**Text zur Analyse**
• • • •
Nun liegt der Entwurf zur DIN Spec mit den Empfehlungen für Deutsche Leichte Sprache vor. Wir haben Sönke Stiller von der Agentur klar und deutlich dazu interviewt und nach seinem ersten Eindruck gefragt: Grundsätzlich bietet das Regelwerk eine deutliche Verbesserung gegenüber den bisherigen und beinhaltet viele wichtige Themen, die bisher zu kurz kamen. Allerdings lassen sich einige Aspekte kritisieren, wie beispielsweise die Gendergerechte Sprache oder der allgemein recht große Handlungsspielraum.

Den entsprechenden Blogbeitrag finden Sie unter folgendem Link: https://www.klarunddeutlich.de/post/din-spec-deutsche-leichte-sprache


Endlich liegt der Entwurf zur DIN SPEC Empfehlungen für Deutsche Leichte Sprache vor. Was steht drin?

"Wie der Name schon sagt: Empfehlungen für Leichte Sprache. Dabei wurden ganz verschiedene Themen berücksichtigt. Natürlich viele sprachliche Dinge, also Wortschatz, Satzbau, Textgliederung und so weiter. Aber der Entwurf geht darüber weit hinaus und gibt auch Empfehlungen für die optische und grafische Gestaltung von Text, für die Wahl eines passenden Mediums, für den Arbeitsprozess der Texterstellung und vieles mehr."

Was ist dein erster Eindruck des Entwurfs?
• • • •
**Erfasste Daten**

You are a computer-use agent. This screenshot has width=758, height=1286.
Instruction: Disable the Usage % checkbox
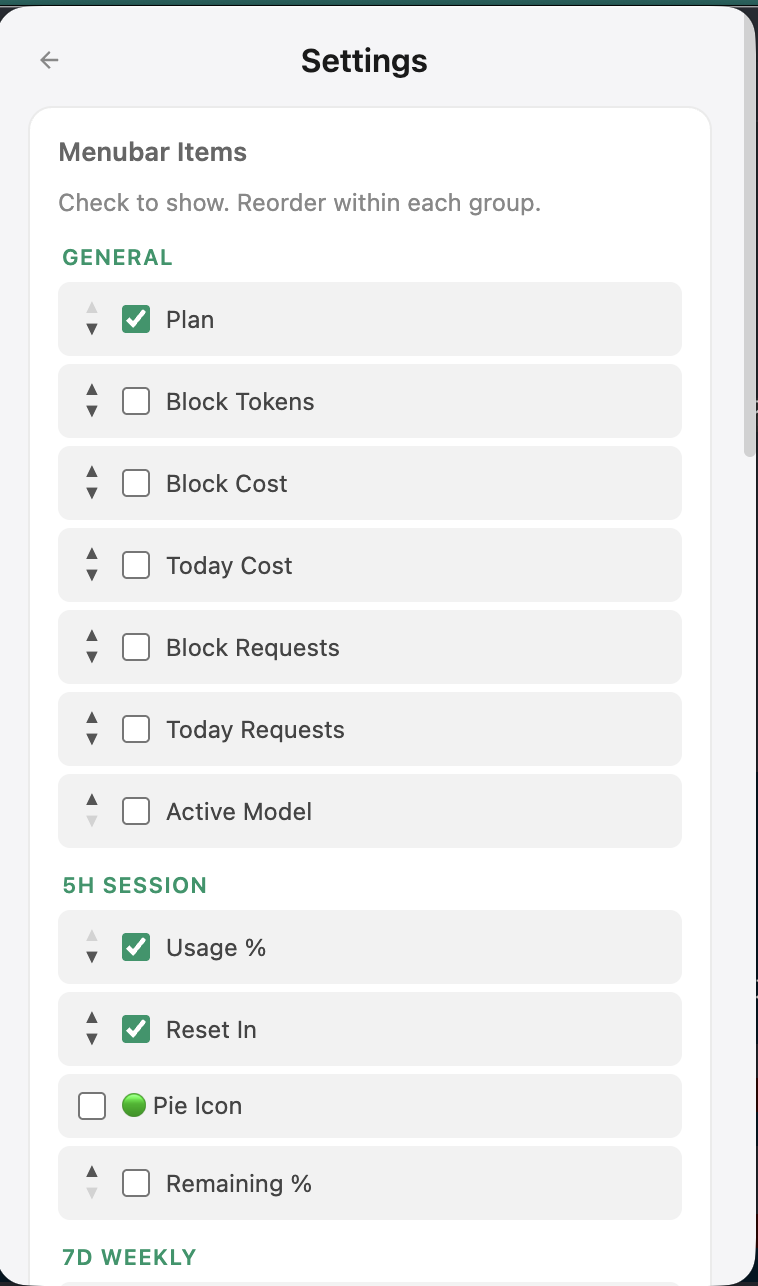tap(136, 948)
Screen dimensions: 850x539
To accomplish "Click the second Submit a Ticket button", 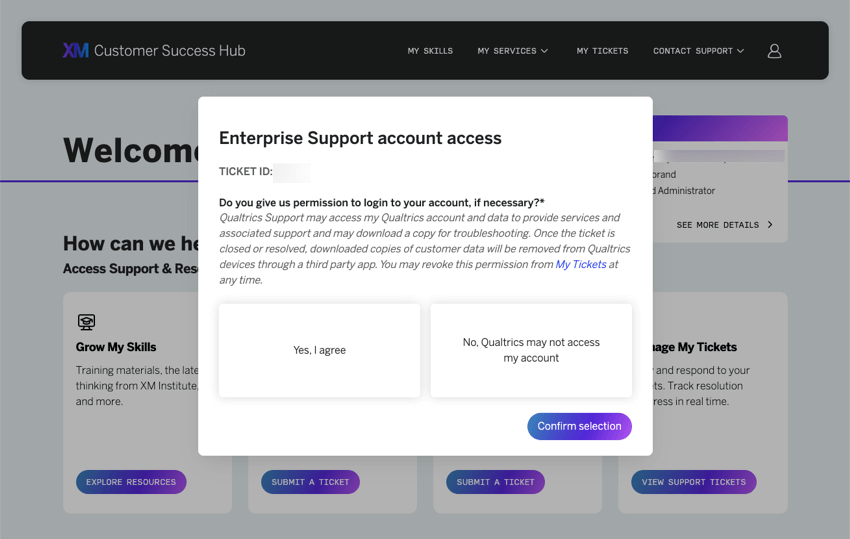I will (495, 482).
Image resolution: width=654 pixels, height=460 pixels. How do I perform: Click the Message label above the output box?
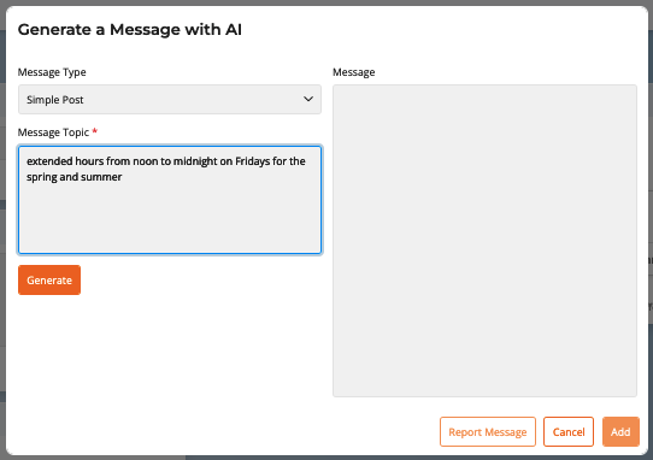point(354,72)
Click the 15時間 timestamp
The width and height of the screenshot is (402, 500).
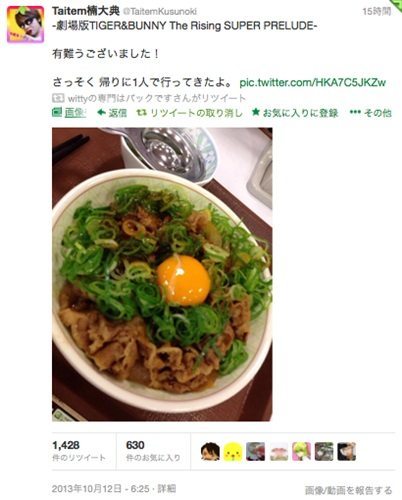[377, 12]
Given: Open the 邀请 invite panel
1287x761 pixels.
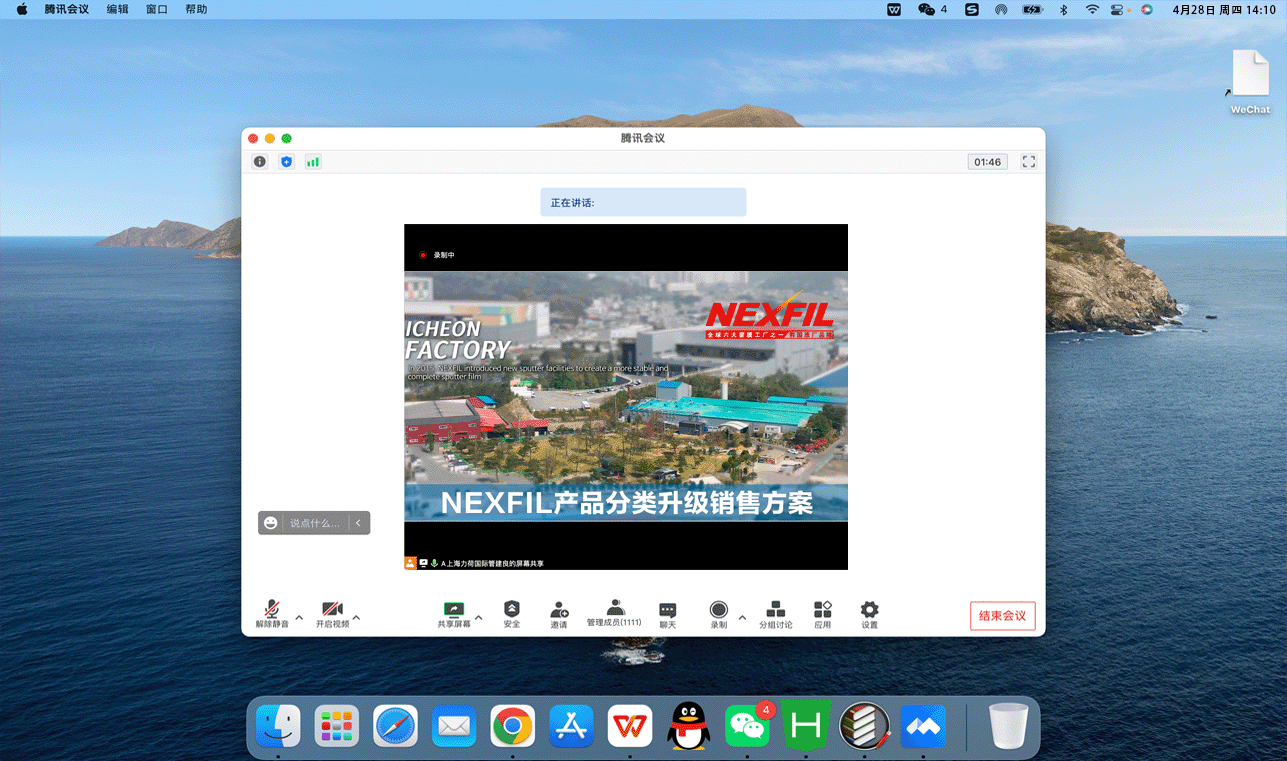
• • • •
**Aufgaben bearbeiten**
1. Prüfen Sie, ob die folgenden Aussagen mit dem Interview zur DIN SPEC für Leichte Sprache übereinstimmen. Antworten Sie jeweils mit Ja oder Nein und zitieren Sie die entscheidenden Worte des Interviews wörtlich.
(a) Der Entwurf enthält auch Empfehlungen zur Wahl eines passenden Mediums.
(b) Sönke Stiller gehört zur Agentur klar und deutlich.
(c) Der Entwurf beschränkt sich auf sprachliche Aspekte.
2. Führen Sie alle sprachlichen Themen auf, die im Interview zur DIN SPEC für Leichte Sprache ausdrücklich beim Namen genannt werden.
3. Schreiben Sie das Interview zur DIN SPEC für Leichte Sprache im Anschluss an die zuletzt gestellte Frage weiter.

**Lösungen**
1.
(a) Ja: „für die Wahl eines passenden Mediums“
(b) Ja: „Sönke Stiller von der Agentur klar und deutlich“
(c) Nein: „Aber der Entwurf geht darüber weit hinaus“

2. Wortschatz, Satzbau, Textgliederung

3.
"Schade, dass es nur Empfehlungen sind! Das Dokument ist an vielen Stellen ein Fortschritt gegenüber dem, was wir haben, und wäre – mit ein paar entscheidenden Änderungen – wert, ein verbindlicher Standard zu sein. Denn das wäre ein echter Mehrwert gewesen: Verschiedene Regelwerke zu harmonisieren und einen echten, verbindlichen und idealerweise wissenschaftlich begründeten Qualitätsstandard zu setzen."

Welche Aspekte des Entwurfs erscheinen dir sinnvoll oder wichtig - was hältst du für besonders gelungen?

"Auf der sprachlichen Ebene gibt es einige klare Verbesserungen gegenüber bisherigen Regelwerken. Zum Beispiel die Empfehlung, dass Leichte Sprache grammatikalisch korrektes Deutsch sein sollte. Warum das allerdings nur eine Empfehlung und keine feste Regel ist, verstehe ich nicht.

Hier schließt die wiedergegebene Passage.